--- Tasks for this exercise ---
A) According to the report on Amazon's fulfillment efficiency, what is a split shipment?
B) Pick up the report on Amazon's fulfillment efficiency after its final sentence and write the next part.

From the web report:
"AMAZON EFFICIENCY STUDY: NO MEANINGFUL IMPROVEMENTS As regular readers know, we have been monitoring Amazon.com's fulfillment performance to help us answer the Amazon Conundrum: Can "Earth's Biggest Selection" translate into long-term profits? In the second phase of our study, we continue to see the need for improvement in critical operations of the Web's largest retailer. We believe our findings lend credence to our concerns that Amazon's huge product assortment coupled with its dispersed distribution network makes it very difficult for it to optimize inventory loads. The results also confirm our concerns about Amazon's promotional strategy: By trying to drive larger, multicategory orders (the subject of our study), Amazon could be sacrificing fulfillment efficiency for top-line performance.
While the overall customer experience was still great, results from Phase 2 show increased split shipments (a single order shipped in multiple packages, with customers charged for only one) and long-haul shipments (packages not shipped from the closest distribution center). During Phase 2 we also expanded the scope of our study from large (eight or nine items) orders for West Coast delivery to include smaller "gift" orders and those made to East Coast destinations. To our surprise, Amazon was less efficient on an item-per-shipment basis at fulfilling the smaller orders, but realized slightly positive shipping margins, according to our estimates (compared to negative shipping margins on larger orders). Both our East and West Coast orders included numerous split shipments. However, a higher percentage of our West Coast orders were sent via long hauls, or from more distant distribution centers. All that said, we still expect Amazon to meet its Q4 targets, but we recommend that investors look beyond Q4 results for indications of Amazon's ability to achieve sustainable long-term profits.

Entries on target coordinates
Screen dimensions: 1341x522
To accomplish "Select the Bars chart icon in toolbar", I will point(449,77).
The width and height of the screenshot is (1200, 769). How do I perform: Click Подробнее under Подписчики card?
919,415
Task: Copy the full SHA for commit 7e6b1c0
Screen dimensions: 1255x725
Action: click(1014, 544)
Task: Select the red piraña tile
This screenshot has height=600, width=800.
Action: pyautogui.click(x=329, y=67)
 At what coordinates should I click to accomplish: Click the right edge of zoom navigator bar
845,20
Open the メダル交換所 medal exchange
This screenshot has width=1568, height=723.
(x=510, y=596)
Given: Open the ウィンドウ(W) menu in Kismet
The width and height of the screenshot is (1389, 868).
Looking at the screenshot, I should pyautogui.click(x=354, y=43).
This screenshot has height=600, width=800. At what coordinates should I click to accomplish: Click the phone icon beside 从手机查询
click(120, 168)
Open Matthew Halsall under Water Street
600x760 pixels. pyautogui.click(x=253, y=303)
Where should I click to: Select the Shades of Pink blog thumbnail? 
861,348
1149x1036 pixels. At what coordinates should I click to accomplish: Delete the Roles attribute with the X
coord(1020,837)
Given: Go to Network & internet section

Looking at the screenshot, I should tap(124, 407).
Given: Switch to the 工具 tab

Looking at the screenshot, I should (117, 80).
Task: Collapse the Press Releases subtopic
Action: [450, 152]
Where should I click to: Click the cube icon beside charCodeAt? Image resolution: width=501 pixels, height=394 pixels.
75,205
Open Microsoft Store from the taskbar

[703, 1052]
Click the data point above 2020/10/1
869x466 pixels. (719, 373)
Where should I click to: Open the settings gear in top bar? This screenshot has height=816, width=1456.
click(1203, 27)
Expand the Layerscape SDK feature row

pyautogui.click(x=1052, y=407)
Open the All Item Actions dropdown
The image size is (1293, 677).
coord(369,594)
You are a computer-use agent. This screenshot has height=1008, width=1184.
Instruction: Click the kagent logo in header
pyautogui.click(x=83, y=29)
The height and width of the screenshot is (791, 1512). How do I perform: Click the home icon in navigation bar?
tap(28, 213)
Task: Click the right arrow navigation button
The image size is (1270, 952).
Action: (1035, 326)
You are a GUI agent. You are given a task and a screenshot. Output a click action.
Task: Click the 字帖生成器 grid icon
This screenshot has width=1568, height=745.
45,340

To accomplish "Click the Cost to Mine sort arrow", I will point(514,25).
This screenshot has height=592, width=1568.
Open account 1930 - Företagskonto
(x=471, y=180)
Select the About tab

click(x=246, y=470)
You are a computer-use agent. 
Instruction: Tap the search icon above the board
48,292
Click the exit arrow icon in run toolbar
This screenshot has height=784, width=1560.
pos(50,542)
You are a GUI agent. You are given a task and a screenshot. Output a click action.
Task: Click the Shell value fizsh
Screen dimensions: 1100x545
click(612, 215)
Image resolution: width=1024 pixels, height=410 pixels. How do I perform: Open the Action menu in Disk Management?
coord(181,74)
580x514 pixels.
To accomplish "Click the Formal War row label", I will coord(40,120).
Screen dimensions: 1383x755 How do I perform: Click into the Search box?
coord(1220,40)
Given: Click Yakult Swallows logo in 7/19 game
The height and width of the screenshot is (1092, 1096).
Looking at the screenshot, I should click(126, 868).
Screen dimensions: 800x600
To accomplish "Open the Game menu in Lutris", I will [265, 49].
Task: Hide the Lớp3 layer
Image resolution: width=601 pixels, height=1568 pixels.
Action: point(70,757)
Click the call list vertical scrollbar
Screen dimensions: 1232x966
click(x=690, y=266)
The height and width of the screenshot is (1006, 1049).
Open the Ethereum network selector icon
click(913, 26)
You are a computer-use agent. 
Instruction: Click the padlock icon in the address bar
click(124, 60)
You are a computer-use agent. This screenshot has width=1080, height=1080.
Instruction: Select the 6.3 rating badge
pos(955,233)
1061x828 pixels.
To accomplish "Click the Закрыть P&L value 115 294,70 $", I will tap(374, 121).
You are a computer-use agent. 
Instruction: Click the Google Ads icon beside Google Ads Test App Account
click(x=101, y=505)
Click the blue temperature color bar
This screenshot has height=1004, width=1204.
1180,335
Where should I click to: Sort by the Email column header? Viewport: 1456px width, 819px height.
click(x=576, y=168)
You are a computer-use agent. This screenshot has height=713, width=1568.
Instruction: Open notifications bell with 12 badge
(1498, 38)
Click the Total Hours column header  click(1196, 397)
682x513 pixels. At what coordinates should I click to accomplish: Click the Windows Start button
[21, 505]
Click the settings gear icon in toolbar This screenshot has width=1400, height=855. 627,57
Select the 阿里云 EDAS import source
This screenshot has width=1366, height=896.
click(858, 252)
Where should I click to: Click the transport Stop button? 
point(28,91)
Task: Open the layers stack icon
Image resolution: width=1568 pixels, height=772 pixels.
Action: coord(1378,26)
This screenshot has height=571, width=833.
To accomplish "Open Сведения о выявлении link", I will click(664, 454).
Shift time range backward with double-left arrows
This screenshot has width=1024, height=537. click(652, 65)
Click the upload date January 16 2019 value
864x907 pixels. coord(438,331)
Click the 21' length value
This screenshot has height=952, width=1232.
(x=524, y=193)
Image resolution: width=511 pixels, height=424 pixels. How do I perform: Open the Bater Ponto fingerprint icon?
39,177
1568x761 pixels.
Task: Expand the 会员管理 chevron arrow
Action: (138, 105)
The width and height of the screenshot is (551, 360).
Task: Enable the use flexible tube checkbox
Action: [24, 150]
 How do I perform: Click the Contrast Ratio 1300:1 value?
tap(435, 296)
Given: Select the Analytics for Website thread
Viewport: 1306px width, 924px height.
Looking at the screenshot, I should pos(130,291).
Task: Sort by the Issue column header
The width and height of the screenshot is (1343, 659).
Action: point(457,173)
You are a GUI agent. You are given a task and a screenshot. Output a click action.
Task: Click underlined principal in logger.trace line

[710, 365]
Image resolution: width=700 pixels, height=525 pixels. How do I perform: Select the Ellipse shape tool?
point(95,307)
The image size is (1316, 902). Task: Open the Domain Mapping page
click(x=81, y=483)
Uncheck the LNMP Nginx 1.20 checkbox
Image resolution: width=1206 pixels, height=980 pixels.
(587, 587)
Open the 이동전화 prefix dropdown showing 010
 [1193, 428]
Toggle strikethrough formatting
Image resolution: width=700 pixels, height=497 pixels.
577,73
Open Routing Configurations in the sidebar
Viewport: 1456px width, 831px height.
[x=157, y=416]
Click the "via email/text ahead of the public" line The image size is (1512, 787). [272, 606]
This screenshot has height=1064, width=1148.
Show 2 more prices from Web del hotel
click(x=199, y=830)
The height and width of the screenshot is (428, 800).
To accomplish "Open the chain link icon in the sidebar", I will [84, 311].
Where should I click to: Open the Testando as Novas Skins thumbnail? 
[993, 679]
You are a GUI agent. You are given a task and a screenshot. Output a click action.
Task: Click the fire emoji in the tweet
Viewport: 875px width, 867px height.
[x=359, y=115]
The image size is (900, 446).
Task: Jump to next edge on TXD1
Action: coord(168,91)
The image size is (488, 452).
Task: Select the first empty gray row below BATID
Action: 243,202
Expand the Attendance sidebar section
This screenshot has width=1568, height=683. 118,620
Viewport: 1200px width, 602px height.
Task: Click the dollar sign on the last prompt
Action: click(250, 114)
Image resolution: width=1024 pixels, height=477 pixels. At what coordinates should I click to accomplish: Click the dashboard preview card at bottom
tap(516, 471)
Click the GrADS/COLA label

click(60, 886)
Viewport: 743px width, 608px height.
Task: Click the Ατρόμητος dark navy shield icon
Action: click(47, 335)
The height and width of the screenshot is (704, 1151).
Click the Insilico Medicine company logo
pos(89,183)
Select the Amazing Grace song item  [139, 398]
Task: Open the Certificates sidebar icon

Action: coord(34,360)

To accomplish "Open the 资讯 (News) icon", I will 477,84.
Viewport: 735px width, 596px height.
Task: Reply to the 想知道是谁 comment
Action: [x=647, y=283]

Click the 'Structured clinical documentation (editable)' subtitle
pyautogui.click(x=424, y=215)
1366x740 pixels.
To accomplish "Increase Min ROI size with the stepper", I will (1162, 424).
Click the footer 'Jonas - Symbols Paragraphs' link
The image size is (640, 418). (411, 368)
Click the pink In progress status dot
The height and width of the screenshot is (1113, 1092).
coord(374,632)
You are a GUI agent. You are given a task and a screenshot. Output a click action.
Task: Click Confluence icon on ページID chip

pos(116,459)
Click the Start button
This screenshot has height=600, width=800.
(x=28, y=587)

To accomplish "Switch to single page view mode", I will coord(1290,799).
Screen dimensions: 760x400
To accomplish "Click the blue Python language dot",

--- Task results ---
A) A single order shipped in multiple packages, with customers charged for only one.

B)
WILL AMAZON'S DELIGHT-O-METER DELIGHT INVESTORS? Speaking of Amazon's top line, a new site feature called the "Delight-O-Meter" promises to be an interesting item for investors this holiday season. The D.O.M. tracks in real time the number of items sold on Amazon's site since November 2. While more relevant than the ubiquitous weekly usage statistics, we question how effective the D.O.M. can be as an indicator of total Q4 revenue. For example, while Amazon provides the selling prices of the top-selling items in each product category, it provides no insight into the cross-category product mix. As a result, it is difficult to estimate the average revenue associated with each uptick of the D.O.M. Investors should note that Amazon's core businesses of books, music and videos, which we expect to account for roughly 60% of Q4 revenue, currently has an average selling price of only $18.62, well below the ASPs for most other categories.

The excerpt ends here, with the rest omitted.